The comparison is a bit misleading because last year the T was struggling to dig out from crippling snowstorms and this year has had almost no snow to deal with. For all of 2015, the daily average overtime expenditure was $154,000.

Shortsleeve said unscheduled absences by T workers are also falling, thanks largely to changes in the way the Family and Medical Leave Act is being administered. He said the T is monitoring FMLA absences more closely and also requiring employees who are out of work under the act to first use earned sick time, contracted sick time, or vacation time until it is gone.

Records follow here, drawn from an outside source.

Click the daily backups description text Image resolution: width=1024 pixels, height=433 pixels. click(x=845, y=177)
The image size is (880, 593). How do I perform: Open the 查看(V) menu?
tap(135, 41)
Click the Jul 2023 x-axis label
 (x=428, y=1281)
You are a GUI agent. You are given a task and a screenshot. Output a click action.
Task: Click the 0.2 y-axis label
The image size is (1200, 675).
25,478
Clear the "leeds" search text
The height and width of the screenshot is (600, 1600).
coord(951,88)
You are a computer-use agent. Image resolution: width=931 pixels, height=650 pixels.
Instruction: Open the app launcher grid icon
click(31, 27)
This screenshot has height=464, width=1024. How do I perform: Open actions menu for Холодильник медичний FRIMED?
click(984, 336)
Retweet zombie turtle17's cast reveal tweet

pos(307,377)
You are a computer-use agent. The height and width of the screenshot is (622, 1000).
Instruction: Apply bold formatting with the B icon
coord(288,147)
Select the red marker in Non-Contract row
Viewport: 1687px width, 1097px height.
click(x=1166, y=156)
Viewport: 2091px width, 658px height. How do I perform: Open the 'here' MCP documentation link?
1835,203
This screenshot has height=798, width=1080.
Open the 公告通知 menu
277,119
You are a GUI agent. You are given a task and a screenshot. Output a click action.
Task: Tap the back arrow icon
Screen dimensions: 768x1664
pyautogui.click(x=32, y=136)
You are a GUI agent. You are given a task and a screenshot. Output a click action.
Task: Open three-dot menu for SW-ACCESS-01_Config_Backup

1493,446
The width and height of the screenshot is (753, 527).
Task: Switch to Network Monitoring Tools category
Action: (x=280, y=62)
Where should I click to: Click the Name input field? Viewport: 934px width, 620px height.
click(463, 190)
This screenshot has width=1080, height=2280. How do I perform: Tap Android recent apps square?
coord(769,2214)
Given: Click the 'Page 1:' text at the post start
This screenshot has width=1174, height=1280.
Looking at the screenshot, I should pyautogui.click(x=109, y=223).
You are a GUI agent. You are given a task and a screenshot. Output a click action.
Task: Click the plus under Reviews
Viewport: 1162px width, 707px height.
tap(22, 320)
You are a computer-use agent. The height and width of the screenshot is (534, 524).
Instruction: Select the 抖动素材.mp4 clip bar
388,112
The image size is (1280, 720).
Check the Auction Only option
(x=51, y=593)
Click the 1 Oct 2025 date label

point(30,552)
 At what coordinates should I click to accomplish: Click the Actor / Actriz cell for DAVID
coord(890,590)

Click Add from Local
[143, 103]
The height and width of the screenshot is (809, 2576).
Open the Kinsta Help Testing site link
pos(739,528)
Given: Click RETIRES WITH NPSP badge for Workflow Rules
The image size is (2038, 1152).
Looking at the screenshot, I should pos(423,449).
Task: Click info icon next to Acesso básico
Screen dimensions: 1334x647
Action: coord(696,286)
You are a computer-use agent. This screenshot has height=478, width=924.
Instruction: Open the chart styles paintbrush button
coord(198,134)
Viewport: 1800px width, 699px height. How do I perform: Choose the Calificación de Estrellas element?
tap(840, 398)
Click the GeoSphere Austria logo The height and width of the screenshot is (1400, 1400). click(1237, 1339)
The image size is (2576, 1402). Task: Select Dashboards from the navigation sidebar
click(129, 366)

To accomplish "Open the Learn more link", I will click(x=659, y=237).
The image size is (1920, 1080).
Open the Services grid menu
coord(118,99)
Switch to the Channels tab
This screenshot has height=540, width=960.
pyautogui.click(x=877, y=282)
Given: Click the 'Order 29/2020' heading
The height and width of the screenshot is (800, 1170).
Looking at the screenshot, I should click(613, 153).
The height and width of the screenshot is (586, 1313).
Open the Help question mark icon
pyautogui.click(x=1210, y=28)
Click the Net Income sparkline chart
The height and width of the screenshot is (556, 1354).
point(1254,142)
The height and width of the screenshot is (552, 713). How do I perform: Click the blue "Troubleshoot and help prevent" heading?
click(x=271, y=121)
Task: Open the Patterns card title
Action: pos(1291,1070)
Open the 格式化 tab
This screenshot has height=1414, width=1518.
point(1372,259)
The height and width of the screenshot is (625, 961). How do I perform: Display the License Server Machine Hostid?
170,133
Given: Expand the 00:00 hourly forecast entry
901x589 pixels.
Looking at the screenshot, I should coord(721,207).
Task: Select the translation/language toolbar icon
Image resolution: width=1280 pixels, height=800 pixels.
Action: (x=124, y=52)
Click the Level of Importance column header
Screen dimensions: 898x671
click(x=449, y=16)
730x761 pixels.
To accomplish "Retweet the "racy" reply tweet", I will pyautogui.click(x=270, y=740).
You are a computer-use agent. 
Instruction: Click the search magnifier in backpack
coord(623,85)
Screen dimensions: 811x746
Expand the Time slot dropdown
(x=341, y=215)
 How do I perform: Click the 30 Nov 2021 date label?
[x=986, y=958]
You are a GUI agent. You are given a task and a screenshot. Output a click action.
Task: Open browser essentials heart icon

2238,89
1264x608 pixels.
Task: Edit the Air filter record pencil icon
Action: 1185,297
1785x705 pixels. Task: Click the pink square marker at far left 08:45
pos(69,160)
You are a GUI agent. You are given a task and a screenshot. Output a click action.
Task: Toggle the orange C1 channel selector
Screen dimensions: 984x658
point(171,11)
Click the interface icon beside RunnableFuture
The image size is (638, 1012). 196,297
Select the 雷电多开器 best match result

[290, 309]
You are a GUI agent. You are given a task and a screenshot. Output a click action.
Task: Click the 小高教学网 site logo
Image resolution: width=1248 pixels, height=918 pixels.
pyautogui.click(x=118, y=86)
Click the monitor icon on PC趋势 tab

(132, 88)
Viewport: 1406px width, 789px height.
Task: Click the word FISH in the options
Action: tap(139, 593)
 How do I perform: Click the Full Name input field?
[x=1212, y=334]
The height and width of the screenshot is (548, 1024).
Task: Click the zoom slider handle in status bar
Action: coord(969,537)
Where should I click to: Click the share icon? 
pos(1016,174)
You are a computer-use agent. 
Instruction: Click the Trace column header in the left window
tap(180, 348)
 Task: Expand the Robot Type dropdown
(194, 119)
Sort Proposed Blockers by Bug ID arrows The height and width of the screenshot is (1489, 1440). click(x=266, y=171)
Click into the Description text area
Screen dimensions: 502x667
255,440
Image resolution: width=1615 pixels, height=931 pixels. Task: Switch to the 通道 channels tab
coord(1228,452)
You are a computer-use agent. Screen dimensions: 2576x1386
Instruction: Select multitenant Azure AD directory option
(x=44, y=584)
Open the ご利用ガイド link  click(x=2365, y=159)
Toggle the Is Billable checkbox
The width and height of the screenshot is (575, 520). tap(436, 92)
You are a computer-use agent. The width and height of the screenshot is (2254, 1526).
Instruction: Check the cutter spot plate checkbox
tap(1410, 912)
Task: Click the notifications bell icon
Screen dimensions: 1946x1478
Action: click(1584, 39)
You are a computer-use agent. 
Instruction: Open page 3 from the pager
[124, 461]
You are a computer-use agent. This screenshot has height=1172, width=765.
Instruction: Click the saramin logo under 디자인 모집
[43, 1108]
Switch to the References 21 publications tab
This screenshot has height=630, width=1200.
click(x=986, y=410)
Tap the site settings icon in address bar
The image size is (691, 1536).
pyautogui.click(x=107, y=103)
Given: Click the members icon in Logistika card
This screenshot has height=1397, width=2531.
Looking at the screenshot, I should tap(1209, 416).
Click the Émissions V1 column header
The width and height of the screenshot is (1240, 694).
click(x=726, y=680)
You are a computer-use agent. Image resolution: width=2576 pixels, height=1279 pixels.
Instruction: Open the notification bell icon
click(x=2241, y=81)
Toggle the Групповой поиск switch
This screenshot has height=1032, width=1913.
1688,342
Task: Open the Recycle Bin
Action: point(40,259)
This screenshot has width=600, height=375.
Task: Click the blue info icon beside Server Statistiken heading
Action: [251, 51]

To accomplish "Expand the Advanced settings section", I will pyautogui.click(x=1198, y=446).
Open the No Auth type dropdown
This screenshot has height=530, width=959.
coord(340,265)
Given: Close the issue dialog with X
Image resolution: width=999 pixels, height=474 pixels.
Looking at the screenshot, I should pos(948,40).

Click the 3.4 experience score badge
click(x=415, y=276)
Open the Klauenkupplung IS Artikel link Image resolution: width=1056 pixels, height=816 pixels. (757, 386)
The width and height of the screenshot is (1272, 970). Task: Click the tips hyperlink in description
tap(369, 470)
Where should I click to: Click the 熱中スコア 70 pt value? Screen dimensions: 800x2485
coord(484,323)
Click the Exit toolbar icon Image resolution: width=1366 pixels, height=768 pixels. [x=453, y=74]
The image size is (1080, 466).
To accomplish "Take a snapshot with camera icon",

T officials said unscheduled absences by T workers are down across the board so far this year. Officials said bus and train operators missed 9 percent of the days they were eligible to work in the first 64 days of the year due to unscheduled absences, compared to 12.7 percent for all of 2015.

Shortsleeve said unscheduled absences often lead to dropped bus and train trips. With the decline in unscheduled absences, the number of dropped trips is also falling. But the T’s data indicate the cause of lost trips is not simply due to workers failing to show up for work. There is also a sharp difference in causes for bus and rail trips.

Of the 4,658 bus trips dropped so far this year, the data indicate 32 percent of the cancellations were because the T doesn’t have enough workers to cover the routes. The data indicate 19 percent of the trips were dropped because a driver was out sick and 17 percent because the driver was out under the Family and Medical Leave Act.

Of the 484 rail trips dropped so far this year, nearly half were caused by some equipment problem and 8 percent were due to a shortage of workers to man the controls. Sickness and FMLA leaves played a minor role as the cause of dropped trips.